Depth Psychology

I went to see Infinity Pool at the Ritzy in Brixton. I think there were about 20 people at the 8.30 pm screening.

The film is the latest by Brandon Cronenberg, who wrote and directed Possessor. He is of course also the son of David Cronenberg, who did many works including 2 different films called Crimes Of The Future. Like those previous films, this new one includes a lot of body-horror and graphic practical special effects to show the results of close physical violence; like Possessor there is also a sequence in the first half depicting extreme disorientation and hallucinogenic drug experience using techniques rather similar to the crudely efficient way they would be realised in films from the late 60s/early 70s. That disorientation and loss of bearings is a theme should be clear from the start, as the camera rotates and we see the world this is centred in revolving and inverting on its axis.

Kier Starmer lookalike James Foster is on holiday with his wife Em on the island of La Tolqa. This seems to be based on locations such as Bali, as it has Los Angeles as a flight destination and the local alphabet looks a bit like something from south-east Asia. However the local government institutions and the grim-faced armed guards who patrol them are a bit central/eastern European; the music group entertaining the hotel guests seem vaguely Latin American. So this is a composite image of the world enjoyed by bored and wealthy western tourists who can barely remember which country they’re in this year, and the version they are hosted in features “multicultural” amenities anyway. Since the westerners are kept in a secure quasi-diplomatic compound and are strongly advised never to leave, this is also alluding to the earlier world of Tangiers and its International Zone, the location for many transgressive works such as Paul Bowles’s novels Let It Come Down and The Sheltering Sky, also celebrated in Cronenberg pere‘s adaptation of Naked Lunch.

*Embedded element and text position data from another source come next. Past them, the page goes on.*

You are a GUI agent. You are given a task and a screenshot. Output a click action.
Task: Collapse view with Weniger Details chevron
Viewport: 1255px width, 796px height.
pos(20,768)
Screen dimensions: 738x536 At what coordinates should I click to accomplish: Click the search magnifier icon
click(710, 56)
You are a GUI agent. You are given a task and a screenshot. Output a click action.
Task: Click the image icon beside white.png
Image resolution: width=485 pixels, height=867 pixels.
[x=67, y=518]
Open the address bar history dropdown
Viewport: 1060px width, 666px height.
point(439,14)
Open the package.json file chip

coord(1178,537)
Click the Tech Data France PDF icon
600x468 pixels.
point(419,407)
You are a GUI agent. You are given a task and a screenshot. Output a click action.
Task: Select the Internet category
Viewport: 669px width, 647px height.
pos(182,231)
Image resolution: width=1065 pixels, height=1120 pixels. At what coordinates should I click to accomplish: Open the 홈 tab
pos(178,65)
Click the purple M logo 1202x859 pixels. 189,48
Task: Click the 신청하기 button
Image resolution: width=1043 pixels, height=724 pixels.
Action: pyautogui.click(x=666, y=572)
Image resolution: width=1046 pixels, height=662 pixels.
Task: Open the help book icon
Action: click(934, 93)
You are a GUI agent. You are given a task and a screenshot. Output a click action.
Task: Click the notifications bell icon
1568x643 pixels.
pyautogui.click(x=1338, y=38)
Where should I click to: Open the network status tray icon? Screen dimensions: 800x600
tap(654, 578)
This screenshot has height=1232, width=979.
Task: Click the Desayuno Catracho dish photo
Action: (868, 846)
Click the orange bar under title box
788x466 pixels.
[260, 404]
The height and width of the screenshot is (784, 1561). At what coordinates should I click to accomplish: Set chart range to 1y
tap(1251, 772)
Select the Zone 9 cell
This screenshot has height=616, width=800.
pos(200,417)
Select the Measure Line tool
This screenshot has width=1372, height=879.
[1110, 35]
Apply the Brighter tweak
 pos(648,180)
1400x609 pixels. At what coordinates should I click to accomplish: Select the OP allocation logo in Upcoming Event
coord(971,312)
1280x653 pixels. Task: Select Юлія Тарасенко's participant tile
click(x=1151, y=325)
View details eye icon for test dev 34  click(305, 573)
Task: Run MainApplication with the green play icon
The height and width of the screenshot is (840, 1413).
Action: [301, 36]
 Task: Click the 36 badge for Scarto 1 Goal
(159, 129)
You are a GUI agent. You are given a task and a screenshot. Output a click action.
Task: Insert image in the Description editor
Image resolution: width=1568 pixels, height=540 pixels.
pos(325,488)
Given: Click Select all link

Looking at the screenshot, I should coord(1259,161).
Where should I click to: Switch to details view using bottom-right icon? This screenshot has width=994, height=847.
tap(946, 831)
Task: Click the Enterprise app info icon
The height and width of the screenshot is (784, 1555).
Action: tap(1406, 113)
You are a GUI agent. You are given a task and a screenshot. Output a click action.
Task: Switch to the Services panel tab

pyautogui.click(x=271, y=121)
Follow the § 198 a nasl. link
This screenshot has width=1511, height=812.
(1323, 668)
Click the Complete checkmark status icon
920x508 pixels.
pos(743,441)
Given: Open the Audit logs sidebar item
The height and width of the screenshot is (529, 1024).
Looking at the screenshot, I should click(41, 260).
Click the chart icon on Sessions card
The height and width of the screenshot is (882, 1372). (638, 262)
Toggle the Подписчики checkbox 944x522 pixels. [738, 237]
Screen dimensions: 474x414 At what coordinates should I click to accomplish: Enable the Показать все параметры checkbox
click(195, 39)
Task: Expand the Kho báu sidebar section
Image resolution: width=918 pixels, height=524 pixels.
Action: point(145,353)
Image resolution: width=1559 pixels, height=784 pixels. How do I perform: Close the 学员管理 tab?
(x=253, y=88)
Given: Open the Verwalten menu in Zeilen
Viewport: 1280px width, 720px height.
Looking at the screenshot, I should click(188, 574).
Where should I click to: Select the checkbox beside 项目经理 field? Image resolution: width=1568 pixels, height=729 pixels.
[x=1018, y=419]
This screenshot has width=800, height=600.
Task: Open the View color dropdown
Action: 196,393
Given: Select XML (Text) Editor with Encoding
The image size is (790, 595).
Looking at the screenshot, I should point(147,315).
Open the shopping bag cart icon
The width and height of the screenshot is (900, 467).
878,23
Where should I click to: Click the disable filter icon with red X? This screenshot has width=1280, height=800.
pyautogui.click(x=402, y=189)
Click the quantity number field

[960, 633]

Foster is already a kept man: a commercially unsuccessful author married to the daughter of his publisher, who gleefully admits to having “daddy issues” with her “monster” father who is presumably still happy to keep pumping up the trust fund that enables them to play in this league. They soon meet another couple: Gabi and Alban. He’s an old architect who now works in “consultancy” whilst she’s a young actress who specialises in adverts where she has to perform helplessness and an inability to survive without whatever product is being offered; the restaurant scene in which she demonstrates this is jolly and amusing even though it does feel very heavily that topics are being introduced. Of course meeting a strange and over-friendly new couple should set off an alarm for anyone who read Ian McEwan’s The Comfort Of Strangers (which also features a pair of innocents connected to the publishing world): it’s all going to end in horrible nasty sex with no fun. And of course it does but then maybe everyone sensed it would and felt unable to escape the death march to the end. As well as the violence, this film is as sexually explicit as is possible in mainstream cinema, and there is a bit where Gabi gives James a quick handjob, which is filmed so that it seems to show everything very quickly.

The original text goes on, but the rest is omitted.